Membedah Aspek Sosiologis: Ketiadaan Partisipasi Publik

Dalam pertimbangannya, Mahkamah Agung pertama-tama menyoroti aspek sosiologis. Setiap kebijakan publik yang baik memiliki pilar utama. Pilar itu adalah transparansi dan partisipasi masyarakat yang bermakna. Namun, dalam kasus PIK 2, Mahkamah Agung tidak menemukan adanya bukti pemenuhan syarat ini. Tidak ada ruang dialog yang pemerintah buka bagi publik. Akademisi maupun organisasi masyarakat sipil tidak diberi kesempatan memberi masukan atau kritik.
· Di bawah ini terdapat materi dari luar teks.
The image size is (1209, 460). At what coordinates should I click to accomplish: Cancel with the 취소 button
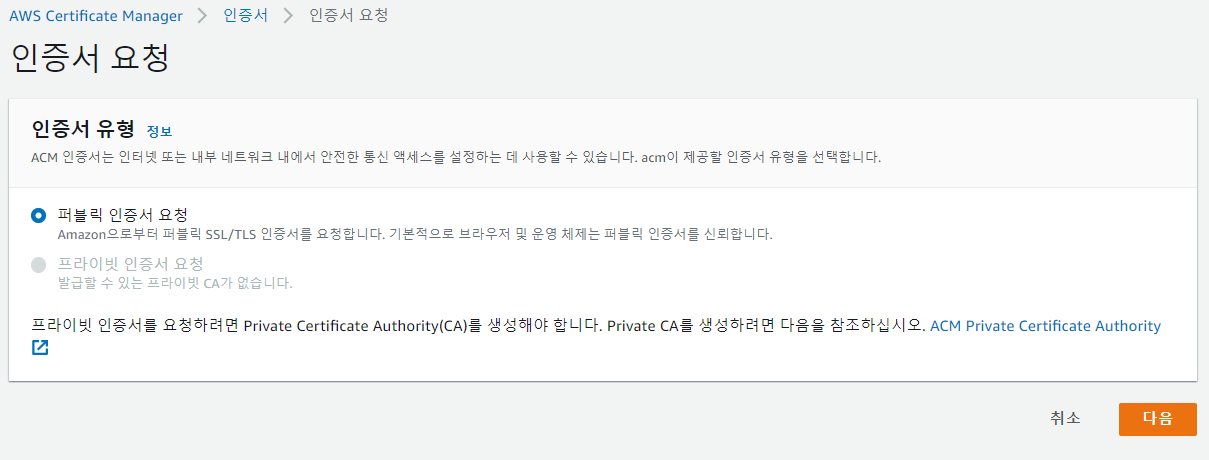[x=1065, y=419]
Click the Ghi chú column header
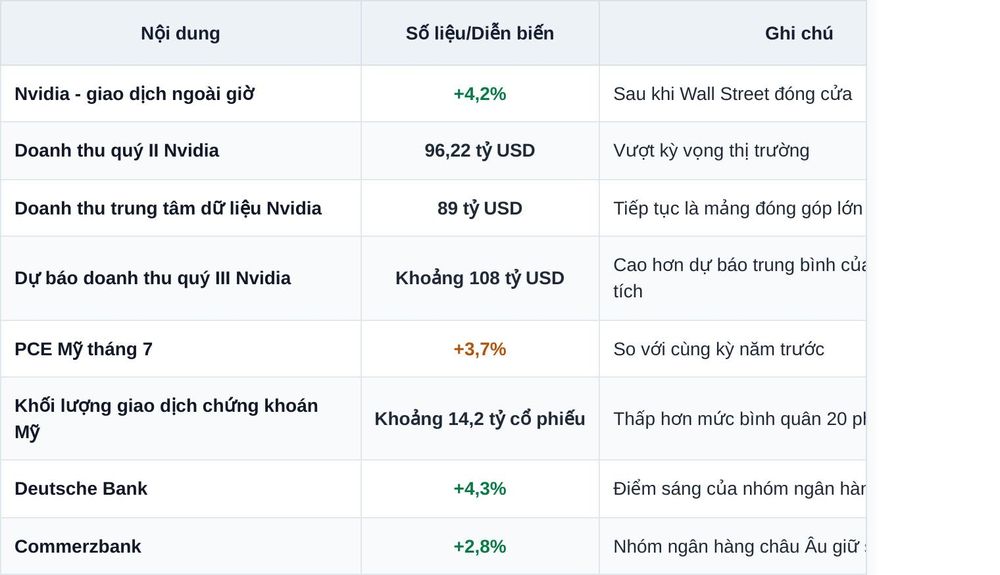The image size is (1000, 575). click(798, 33)
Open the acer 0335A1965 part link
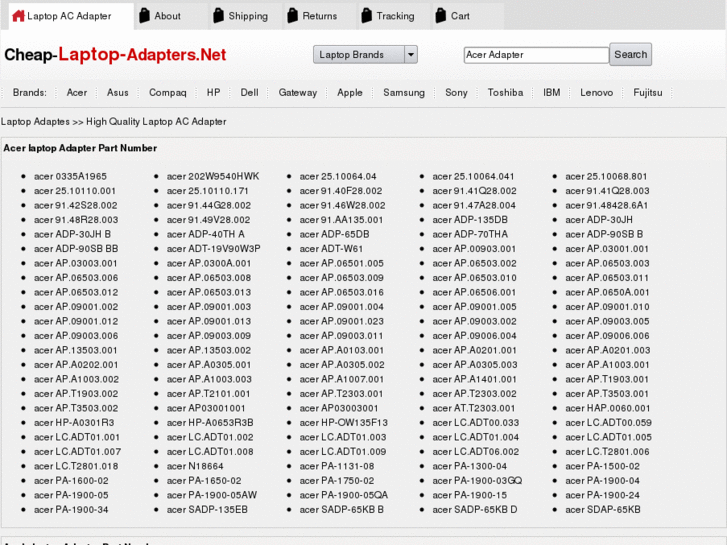 pyautogui.click(x=70, y=177)
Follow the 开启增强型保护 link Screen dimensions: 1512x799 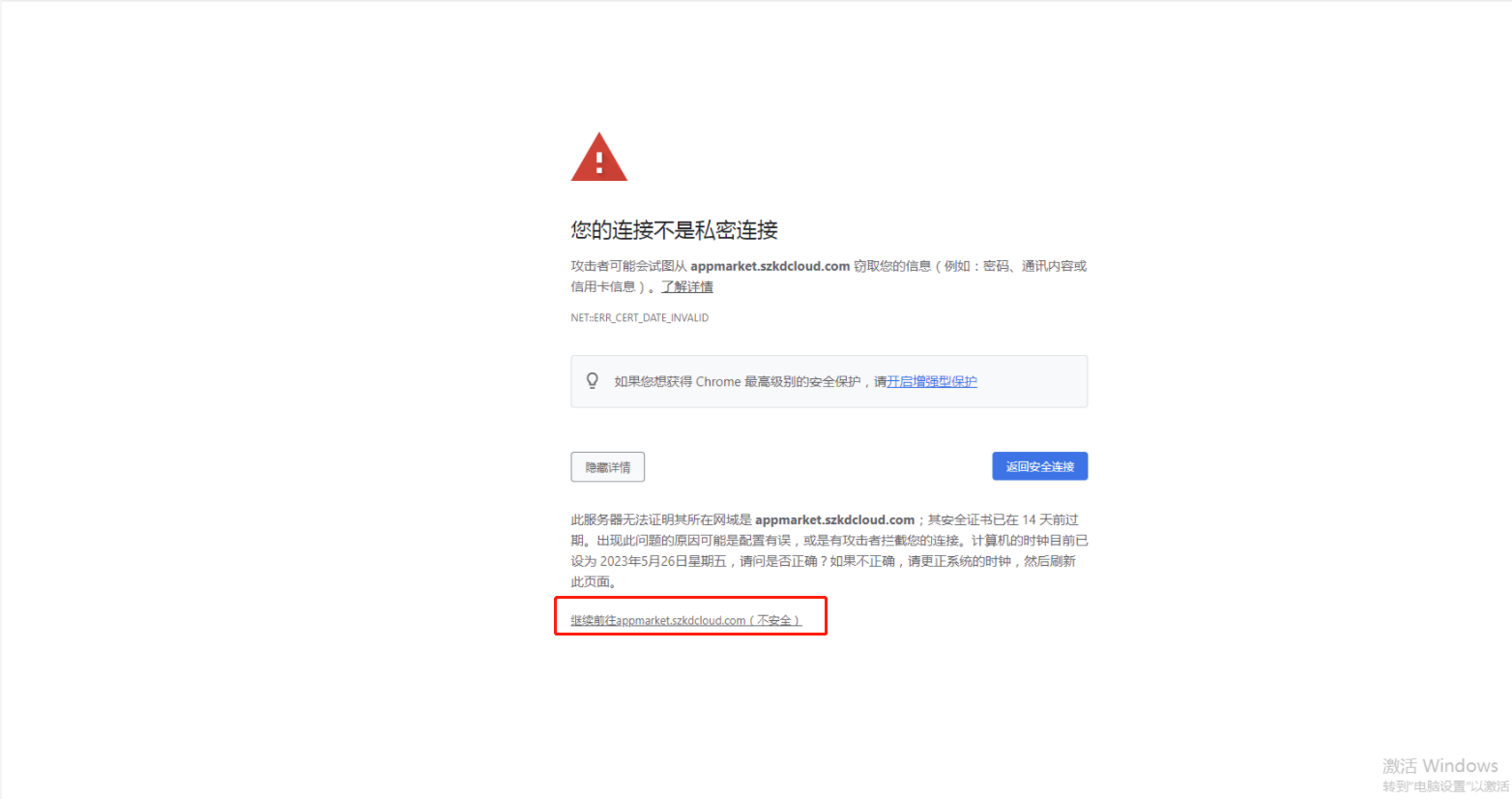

MA menilai ketiadaan partisipasi publik ini membuat aspek sosiologis tidak terpenuhi. Faktanya, kebijakan yang menyangkut hajat hidup orang banyak tidak bisa diputuskan secara sepihak. Apalagi jika kebijakan itu berdampak besar pada lingkungan. Argumen ini menjadi pukulan telak pertama yang mementahkan keabsahan penetapan PSN untuk PIK 2.

Cacat Yuridis: Kunci Utama Pembatalan Status PSN

Argumen paling kuat dalam Putusan MA ini terletak pada aspek yuridis atau hukum. Mahkamah Agung menemukan serangkaian pelanggaran prosedur yang fatal.

Pertama, ketiadaan dokumen hasil evaluasi. Peraturan Pemerintah (PP) Nomor 42 Tahun 2021 memiliki amanat tegas. Setiap perubahan daftar PSN harus melalui proses evaluasi yang komprehensif. Hasil evaluasi ini harus terdokumentasi dengan baik. Meskipun pemerintah menunjukkan adanya surat persetujuan presiden, MA tidak menemukan dokumen hasil evaluasi. Artinya, persetujuan presiden terbit tanpa didasari kajian teknis, ekonomi, dan lingkungan yang seharusnya menjadi syarat mutlak.

Kedua, dan yang paling krusial, adalah masalah kawasan hutan lindung. Mahkamah Agung tidak menemukan adanya bukti surat pelepasan kawasan hutan lindung dari KLHK. Menetapkan sebuah proyek di atas lahan yang masih berstatus hutan lindung adalah pelanggaran hukum serius. Dengan demikian, MA menilai bahwa penetapan PSN ini berpotensi menabrak berbagai undang-undang yang berlaku.

Amar Putusan MA dan Konsekuensi Hukumnya

Berdasarkan temuan-temuan tersebut, Mahkamah Agung mengambil sikap yang tegas. Dalam amar putusannya, MA menyatakan sesuatu yang jelas. Peraturan Menko Perekonomian Nomor 12 Tahun 2024 secara substansi terbukti bertentangan dengan peraturan perundang-undangan yang lebih tinggi. Oleh karena itu, peraturan tersebut harus dinyatakan tidak sah. Peraturan itu juga tidak memiliki kekuatan hukum mengikat.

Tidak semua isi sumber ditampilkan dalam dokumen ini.